Source data:
BEGIN
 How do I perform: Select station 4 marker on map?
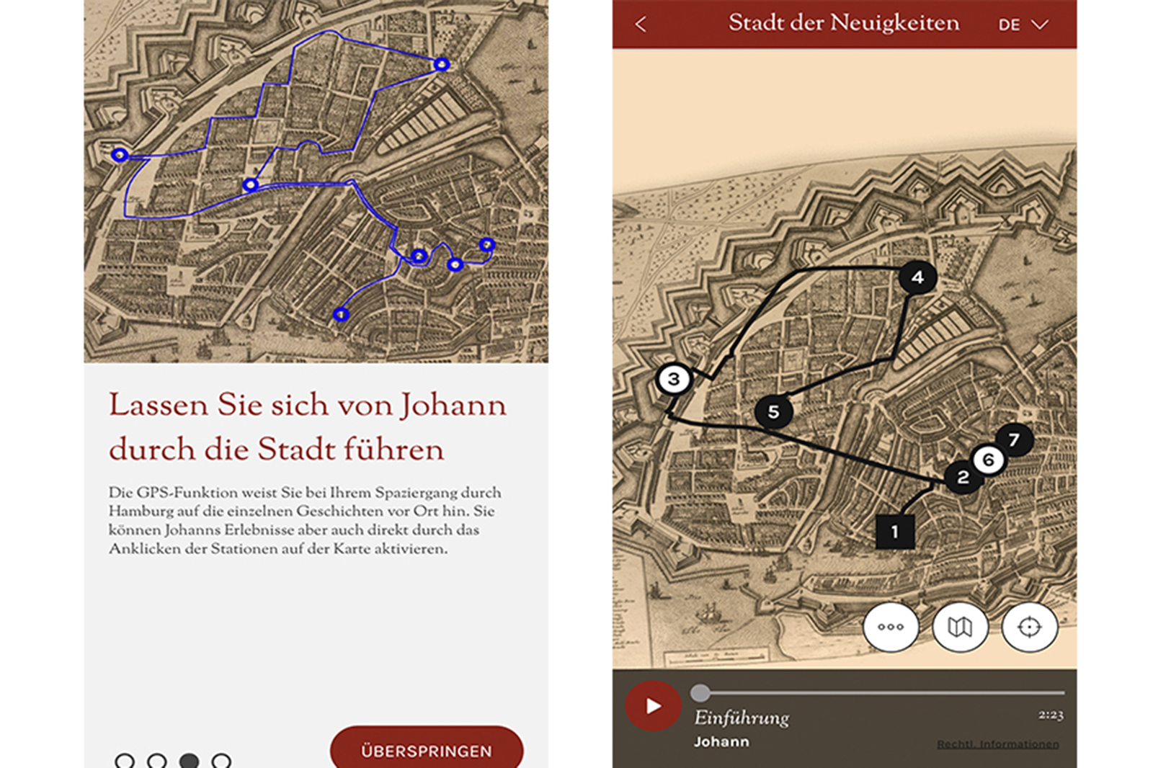pos(917,277)
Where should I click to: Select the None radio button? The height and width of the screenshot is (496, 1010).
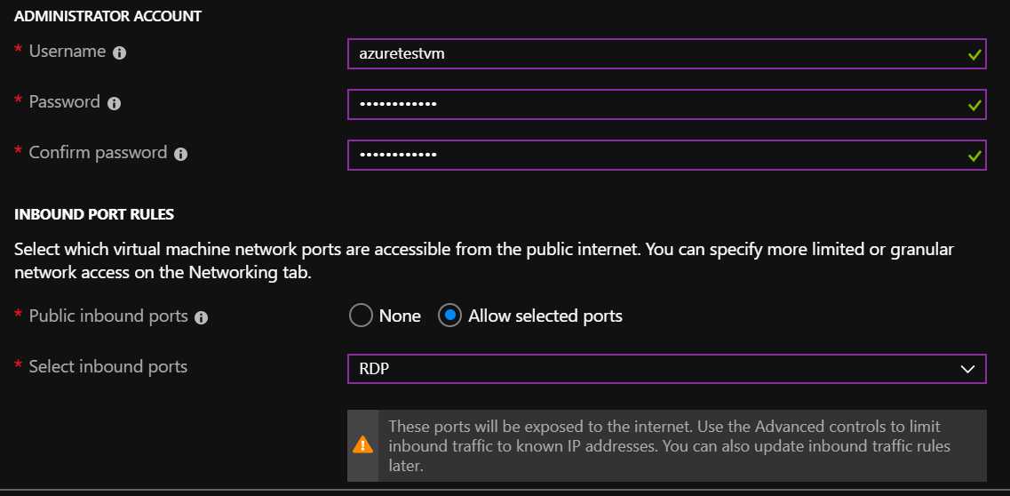click(x=361, y=316)
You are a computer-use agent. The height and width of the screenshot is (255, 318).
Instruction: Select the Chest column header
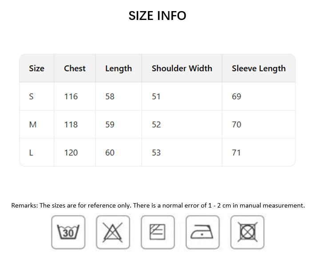(75, 68)
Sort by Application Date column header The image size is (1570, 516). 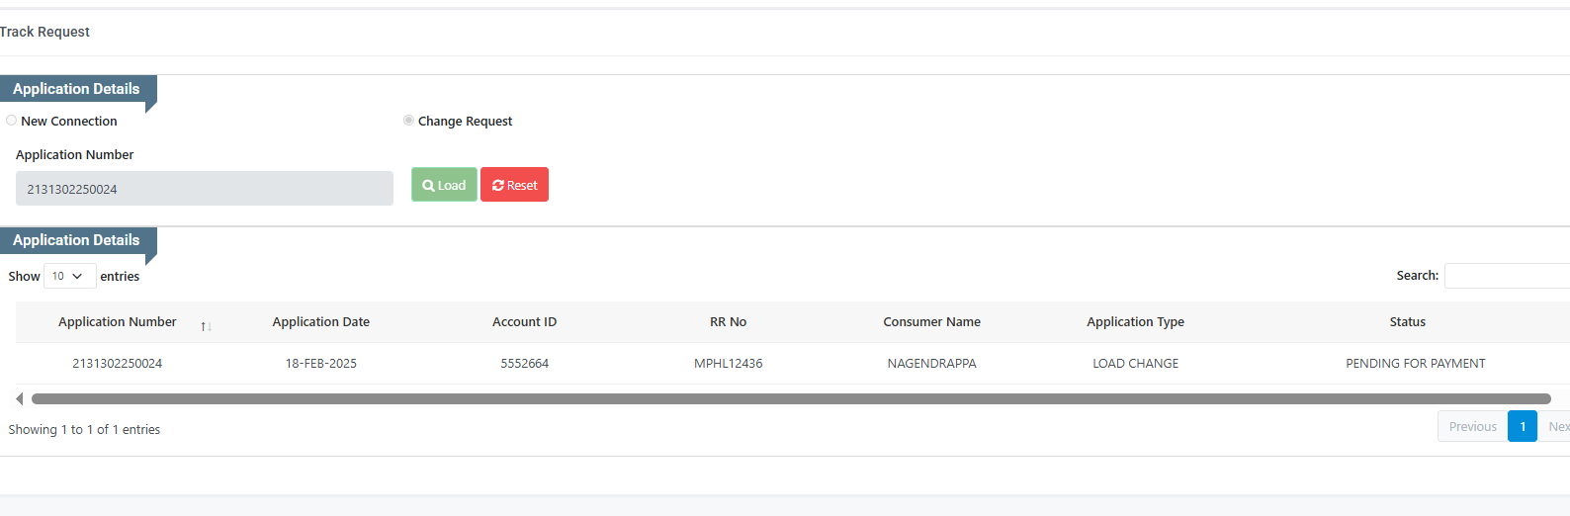(321, 322)
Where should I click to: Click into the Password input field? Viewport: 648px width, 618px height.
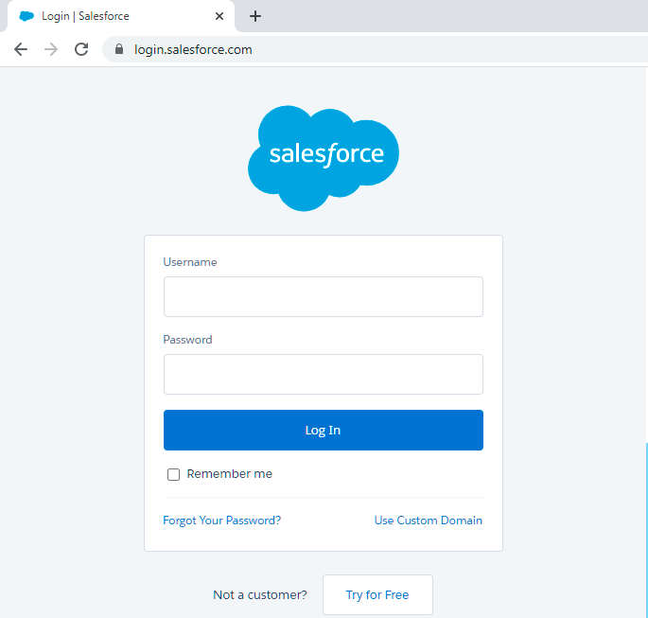click(324, 374)
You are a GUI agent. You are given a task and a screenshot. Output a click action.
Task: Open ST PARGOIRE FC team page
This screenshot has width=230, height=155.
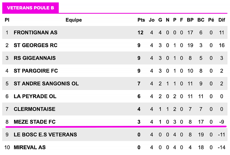36,71
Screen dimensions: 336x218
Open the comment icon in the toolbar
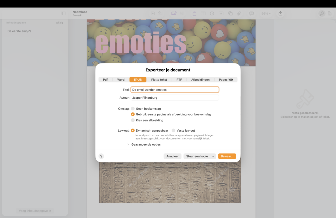tap(251, 13)
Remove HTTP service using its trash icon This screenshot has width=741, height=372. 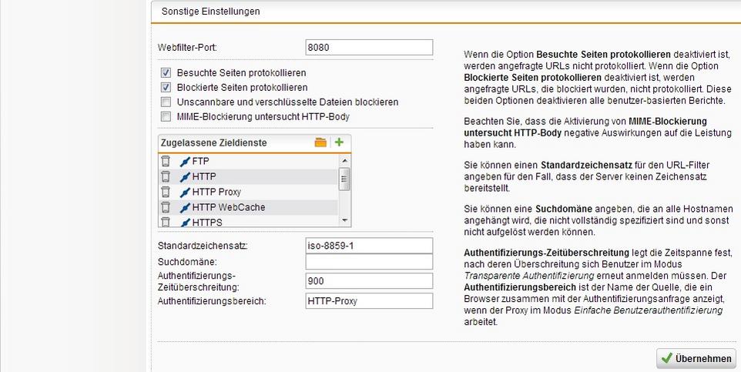pyautogui.click(x=166, y=176)
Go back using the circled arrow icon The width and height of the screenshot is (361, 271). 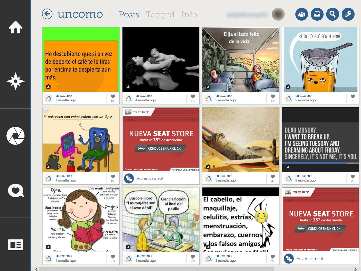pyautogui.click(x=47, y=14)
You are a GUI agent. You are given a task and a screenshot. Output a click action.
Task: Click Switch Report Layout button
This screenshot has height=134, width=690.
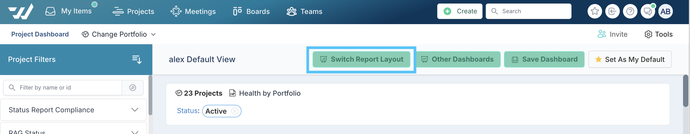[x=361, y=59]
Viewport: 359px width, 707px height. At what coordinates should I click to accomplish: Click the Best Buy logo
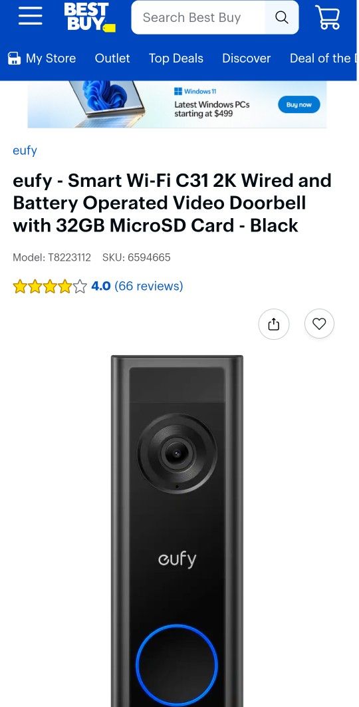90,17
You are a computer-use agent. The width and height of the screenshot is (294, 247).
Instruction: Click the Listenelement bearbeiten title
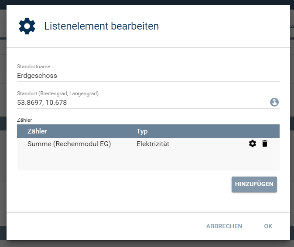click(x=101, y=26)
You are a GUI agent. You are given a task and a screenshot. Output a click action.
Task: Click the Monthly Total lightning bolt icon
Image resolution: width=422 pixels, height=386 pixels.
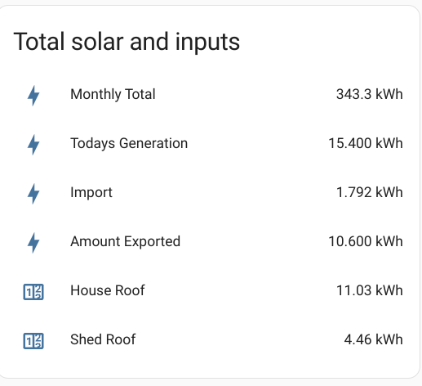(x=33, y=96)
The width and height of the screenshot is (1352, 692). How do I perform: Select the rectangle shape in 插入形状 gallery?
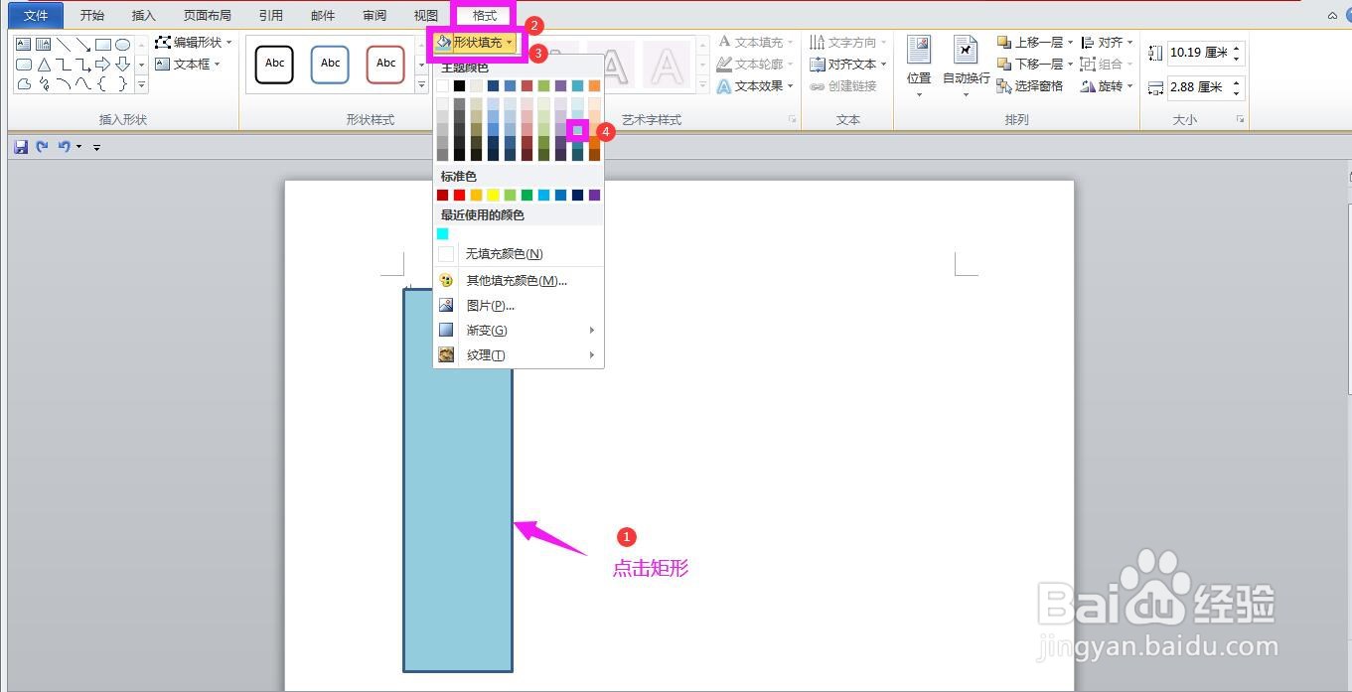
END
* **WHAT THE TASK REQUIRES**:
Give the count of lines in the data above that hold the string "computer", with no additional words.

* **TASK SOLUTION**:
2